Clubs, Plays, and Sports

       The purpose of school is to educate.  The old saying of "Reading, Writing, and Arithmetic" still holds today.  Textbooks and grades and homework and studying and writing reports; school is about academics and learning and growing intellectually.

       Still, every teacher and every researcher will tell you that students who are involved in extracurricular activities at their school will tend to do better on the academic side of schooling than students who are not involved.

       From elementary to middle (and certainly in high school), schools offer a wide array of groups for students to join from sports to clubs to music groups and even academic teams (!).  Joining a group in school gives students a chance to see and play with different students who share a common interest.  Sometimes students who struggle with the academics and who would otherwise avoid coming to school will have great attendance because they want to be involved in their club or team--and they like to see their friends from these groups during the day in school.

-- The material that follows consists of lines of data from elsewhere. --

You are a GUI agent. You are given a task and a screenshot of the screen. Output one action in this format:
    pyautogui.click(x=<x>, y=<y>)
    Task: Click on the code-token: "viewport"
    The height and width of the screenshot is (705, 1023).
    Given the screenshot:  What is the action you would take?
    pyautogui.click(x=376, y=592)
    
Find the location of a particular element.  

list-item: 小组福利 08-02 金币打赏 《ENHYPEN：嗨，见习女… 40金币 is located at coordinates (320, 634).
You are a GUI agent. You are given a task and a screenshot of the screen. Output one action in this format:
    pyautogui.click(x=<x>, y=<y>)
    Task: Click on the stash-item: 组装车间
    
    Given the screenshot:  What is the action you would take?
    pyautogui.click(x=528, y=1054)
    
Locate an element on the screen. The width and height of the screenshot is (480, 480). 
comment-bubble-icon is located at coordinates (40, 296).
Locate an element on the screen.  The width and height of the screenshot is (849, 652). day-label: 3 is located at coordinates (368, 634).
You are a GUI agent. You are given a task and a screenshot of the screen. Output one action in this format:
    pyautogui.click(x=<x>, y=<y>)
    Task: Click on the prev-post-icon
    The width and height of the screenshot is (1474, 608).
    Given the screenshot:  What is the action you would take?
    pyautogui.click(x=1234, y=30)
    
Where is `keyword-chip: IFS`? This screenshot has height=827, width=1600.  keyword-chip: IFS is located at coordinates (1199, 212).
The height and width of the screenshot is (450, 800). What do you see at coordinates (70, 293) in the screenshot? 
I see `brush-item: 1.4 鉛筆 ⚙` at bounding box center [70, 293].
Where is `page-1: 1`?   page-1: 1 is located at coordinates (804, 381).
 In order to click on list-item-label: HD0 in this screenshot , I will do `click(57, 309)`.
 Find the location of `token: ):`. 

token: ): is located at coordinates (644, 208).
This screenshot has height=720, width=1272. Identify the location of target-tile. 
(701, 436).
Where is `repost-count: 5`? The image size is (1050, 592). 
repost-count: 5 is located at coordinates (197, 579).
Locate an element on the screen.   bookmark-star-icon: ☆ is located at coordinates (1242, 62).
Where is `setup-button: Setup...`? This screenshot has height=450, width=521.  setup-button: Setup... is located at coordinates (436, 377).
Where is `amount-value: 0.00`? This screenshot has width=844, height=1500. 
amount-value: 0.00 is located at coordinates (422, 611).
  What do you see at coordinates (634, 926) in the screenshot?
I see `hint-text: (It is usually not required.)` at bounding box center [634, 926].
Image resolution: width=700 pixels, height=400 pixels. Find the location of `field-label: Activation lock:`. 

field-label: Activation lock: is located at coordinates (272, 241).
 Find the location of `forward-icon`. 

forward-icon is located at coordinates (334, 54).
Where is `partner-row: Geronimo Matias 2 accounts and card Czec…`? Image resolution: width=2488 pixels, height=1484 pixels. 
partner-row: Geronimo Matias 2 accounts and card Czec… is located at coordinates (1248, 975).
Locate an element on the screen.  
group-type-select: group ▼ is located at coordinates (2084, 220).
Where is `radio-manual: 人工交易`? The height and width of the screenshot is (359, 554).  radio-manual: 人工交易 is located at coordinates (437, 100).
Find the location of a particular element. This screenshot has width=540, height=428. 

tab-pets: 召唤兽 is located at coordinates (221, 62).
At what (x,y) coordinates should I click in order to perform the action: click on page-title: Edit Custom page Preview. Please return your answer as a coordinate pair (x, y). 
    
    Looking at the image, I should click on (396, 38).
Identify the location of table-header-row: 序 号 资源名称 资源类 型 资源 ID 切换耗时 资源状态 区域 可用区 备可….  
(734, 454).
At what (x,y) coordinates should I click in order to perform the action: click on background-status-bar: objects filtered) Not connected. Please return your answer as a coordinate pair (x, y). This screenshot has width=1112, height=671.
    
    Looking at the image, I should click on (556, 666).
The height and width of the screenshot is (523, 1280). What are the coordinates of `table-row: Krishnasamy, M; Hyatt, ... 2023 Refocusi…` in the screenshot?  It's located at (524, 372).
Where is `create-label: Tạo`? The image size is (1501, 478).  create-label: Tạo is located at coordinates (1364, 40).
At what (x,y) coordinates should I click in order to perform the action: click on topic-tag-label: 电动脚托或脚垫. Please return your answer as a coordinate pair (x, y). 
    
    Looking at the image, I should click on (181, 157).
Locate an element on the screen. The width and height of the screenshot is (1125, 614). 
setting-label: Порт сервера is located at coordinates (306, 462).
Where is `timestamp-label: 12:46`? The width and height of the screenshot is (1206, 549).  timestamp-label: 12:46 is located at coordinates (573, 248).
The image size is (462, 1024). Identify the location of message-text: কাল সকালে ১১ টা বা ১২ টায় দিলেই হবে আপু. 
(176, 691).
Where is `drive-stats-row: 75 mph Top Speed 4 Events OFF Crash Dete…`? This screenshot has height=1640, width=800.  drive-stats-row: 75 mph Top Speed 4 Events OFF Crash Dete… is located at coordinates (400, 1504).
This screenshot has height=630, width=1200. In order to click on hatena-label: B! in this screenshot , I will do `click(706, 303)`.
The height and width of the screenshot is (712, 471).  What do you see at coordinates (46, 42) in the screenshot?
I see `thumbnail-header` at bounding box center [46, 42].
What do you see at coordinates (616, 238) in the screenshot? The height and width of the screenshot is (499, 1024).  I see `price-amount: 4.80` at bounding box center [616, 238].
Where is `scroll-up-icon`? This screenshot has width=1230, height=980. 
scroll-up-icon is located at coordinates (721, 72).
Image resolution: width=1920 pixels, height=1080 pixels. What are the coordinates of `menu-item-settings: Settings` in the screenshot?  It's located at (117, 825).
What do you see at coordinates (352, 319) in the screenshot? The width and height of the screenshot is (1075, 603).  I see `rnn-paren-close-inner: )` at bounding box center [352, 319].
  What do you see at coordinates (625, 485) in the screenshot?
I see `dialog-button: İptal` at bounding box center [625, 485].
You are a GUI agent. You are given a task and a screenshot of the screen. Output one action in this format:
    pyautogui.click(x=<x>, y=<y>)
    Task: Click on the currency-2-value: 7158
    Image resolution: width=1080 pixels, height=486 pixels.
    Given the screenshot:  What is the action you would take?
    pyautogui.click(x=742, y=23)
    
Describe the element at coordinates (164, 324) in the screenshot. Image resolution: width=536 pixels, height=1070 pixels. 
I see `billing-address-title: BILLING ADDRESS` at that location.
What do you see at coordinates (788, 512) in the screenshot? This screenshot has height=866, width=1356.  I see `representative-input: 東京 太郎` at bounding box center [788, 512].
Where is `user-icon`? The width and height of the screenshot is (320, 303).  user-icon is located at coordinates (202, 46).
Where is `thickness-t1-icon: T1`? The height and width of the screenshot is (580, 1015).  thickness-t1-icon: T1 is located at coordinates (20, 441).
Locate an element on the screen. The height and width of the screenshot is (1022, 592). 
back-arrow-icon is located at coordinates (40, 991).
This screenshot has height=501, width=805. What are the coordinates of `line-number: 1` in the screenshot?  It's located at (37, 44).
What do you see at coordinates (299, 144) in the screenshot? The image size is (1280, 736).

       Many teachers enjoy leading such groups for the same reason that students enjoy being a part of these groups.  It gives teachers a chance to see different students and their own students in a different light.  And it gives students a chance to see their teachers differently.  In the classroom there are strict rules of behavior.  In a group that meets before or after school, there are still rules of behavior, but it's different without the desks and the front board and the pens and pencils.

       Students who become involved in groups outside of the school day are still learning.  They are learning the soft-skills that are very necessary in the world of work as well as in the social world.  Here is a short list of some of the benefits for children:
- Time management and prioritization
- Getting involved in diverse interests
- Learning about long-term commitments
- Making a contribution
- Raising self-esteem

       School is a place of learning and we know that students (and adults) learn inside and outside of the classroom.  We want our children to have many experiences when they are young to help them to decide what they like, what they don't like, and what they may be interested in doing later in life.  Extracurricular activities teaches students that life isn't all about reading, writing, and arithmetic.  All activities are linked to all other activities in some way.

       So encourage your children to be part of clubs and groups--including groups outside of the school arena, such as scouting.  Some of their fondest memories will be about the times they spent in these groups.